Calpain‐1 mediates vascular remodelling and fibrosis via HIF‐1α in hypoxia‐induced pulmonary hypertension

Calpain‐1, a calcium‐activated neutral cysteine proteases, has been reported to be involved in the formation of pulmonary hypertension. HIF‐1α, an oxygen‐sensitive transcription factor, has been reported to activate genes involved in cell proliferation and extracellular matrix recombination. This study was designed to investigate the effect of calpain‐1 in hypoxic pulmonary hypertension (HPH) and to explore whether there is a relationship between calpain‐1 and HIF‐1α in this disease. In the hypoxia‐induced model of HPH, we found that hypoxia resulted in increased right ventricular systolic pressure, right ventricular hypertrophy, pulmonary vascular remodelling and collagen deposition in lung tissues of mice. The levels of calpain‐1 and HIF‐1α were up‐regulated in the lung tissues of hypoxia‐treated mice and pulmonary arterial smooth muscle cells (PASMCs). Knock‐out of calpain‐1 restrained haemodynamic and histological changes induced by chronic hypoxia in mice, and inhibition of calpain‐1 also repressed the abnormal proliferation and migration of PASMCs.

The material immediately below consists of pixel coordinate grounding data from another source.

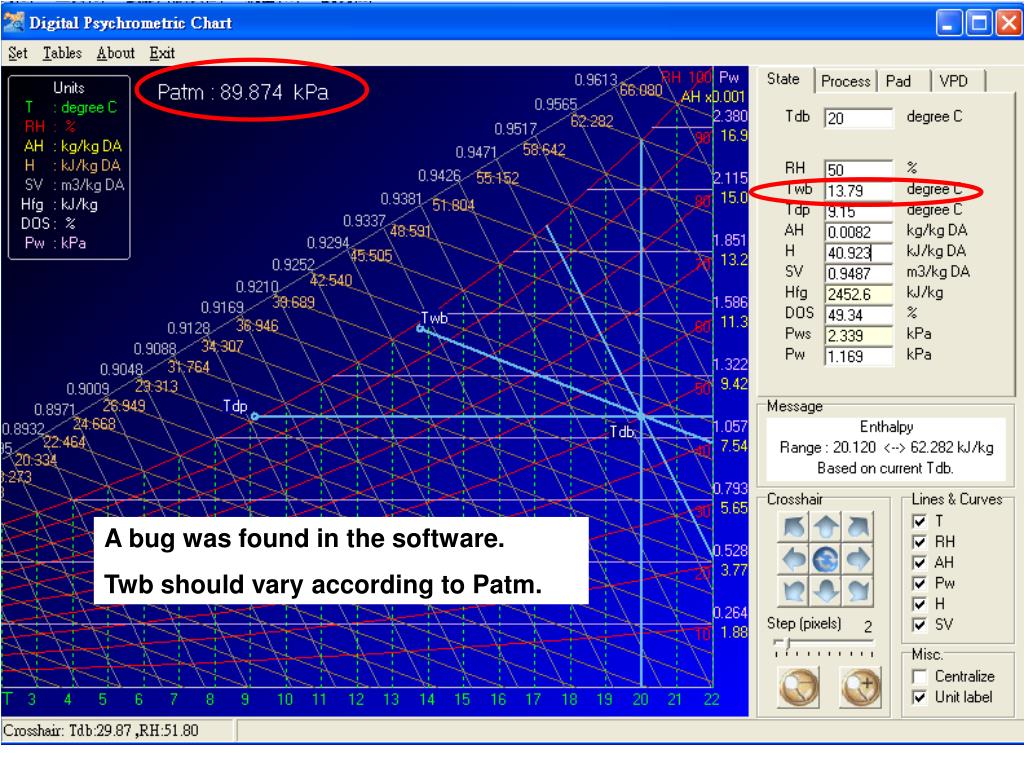Viewport: 1024px width, 768px height.
Task: Enable the Centralize checkbox
Action: tap(919, 677)
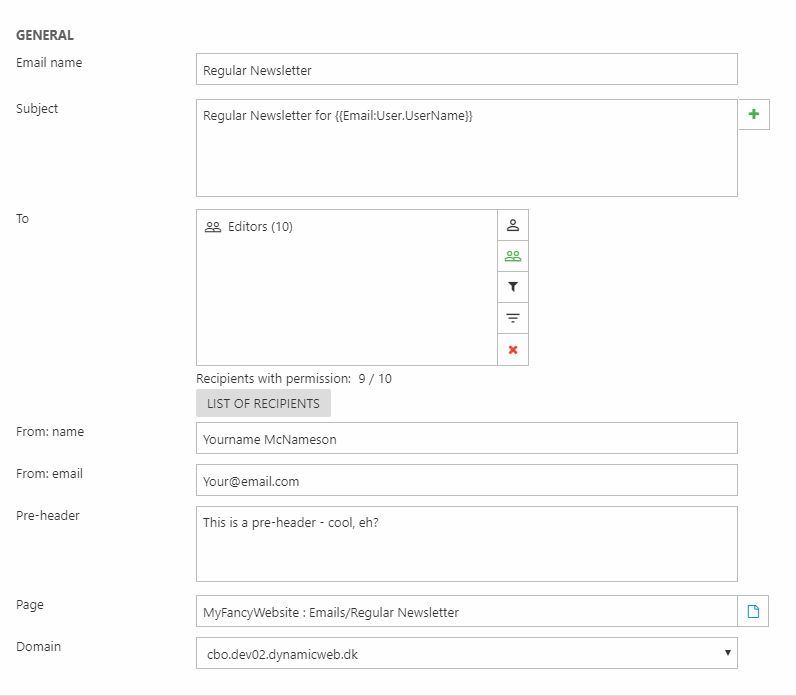Add a single user recipient icon
Screen dimensions: 796x696
[513, 225]
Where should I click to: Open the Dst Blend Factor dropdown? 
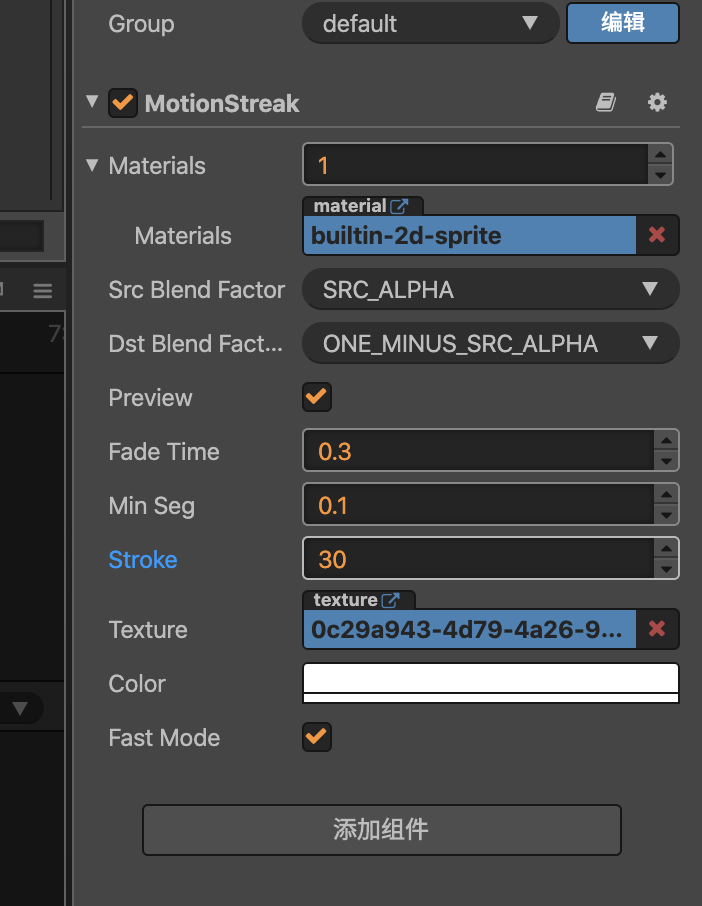[490, 344]
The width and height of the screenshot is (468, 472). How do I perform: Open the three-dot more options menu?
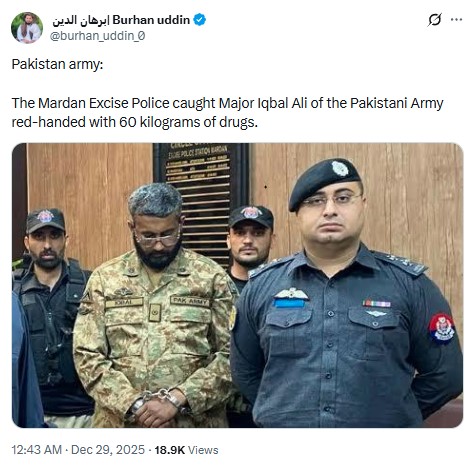[456, 20]
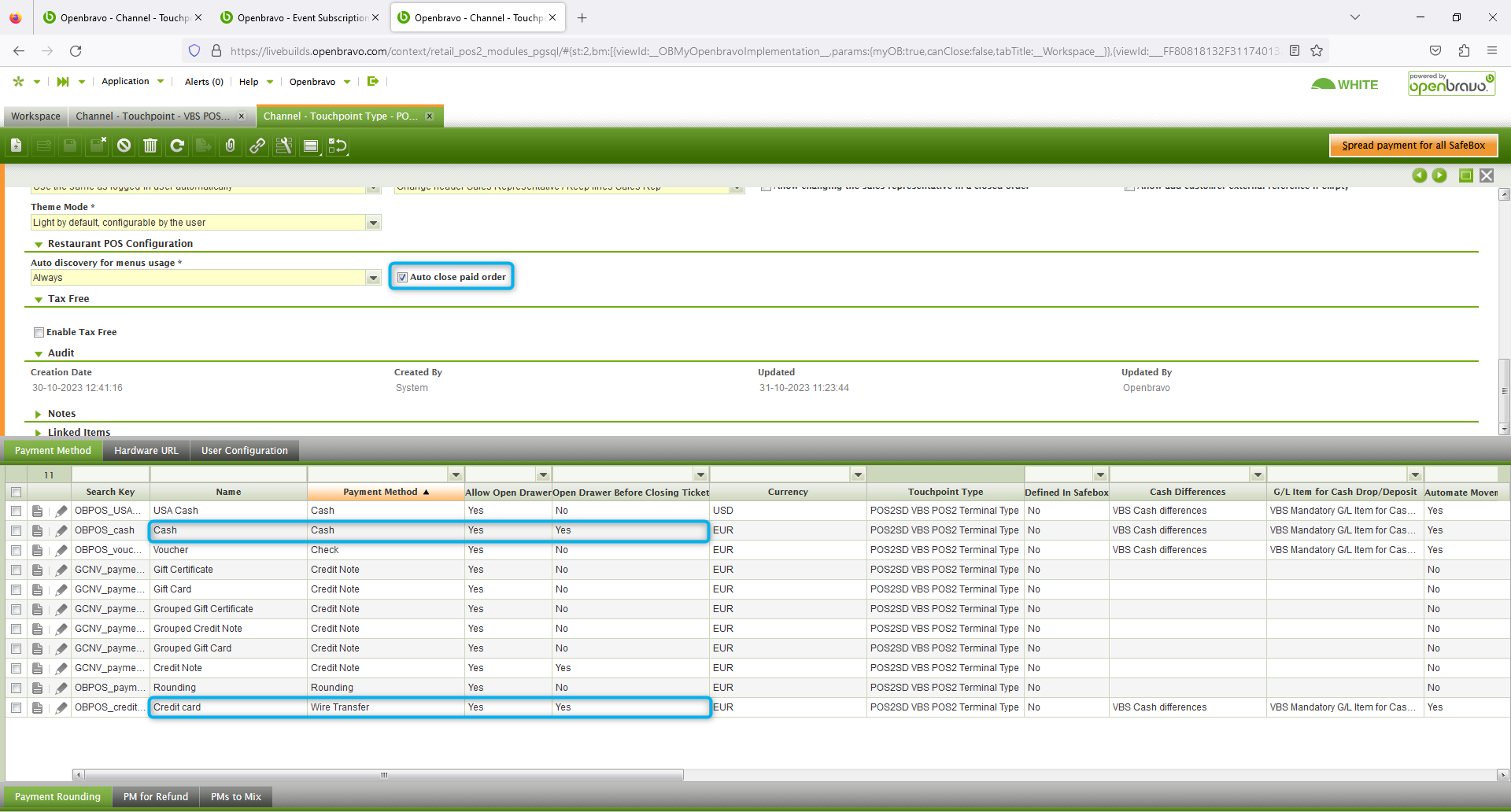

Besides, knock‐out or inhibition of calpain‐1 suppressed hypoxia‐induced expression of HIF‐1α, VEGF, PCNA, TGF‐β1, MMP2 and collagen I in vivo and in vitro. While inhibition of HIF‐1α abolished the above effects of calpain‐1. Furthermore, we found that calpain‐1 mediates the expression of HIF‐1α through NF‐κB (P65) under hypoxia conditions. In conclusion, our results suggest that calpain‐1 plays a pivotal role in hypoxia‐induced pulmonary vascular remodelling and fibrosis through HIF‐1α, providing a better understanding of the pathogenesis of HPH.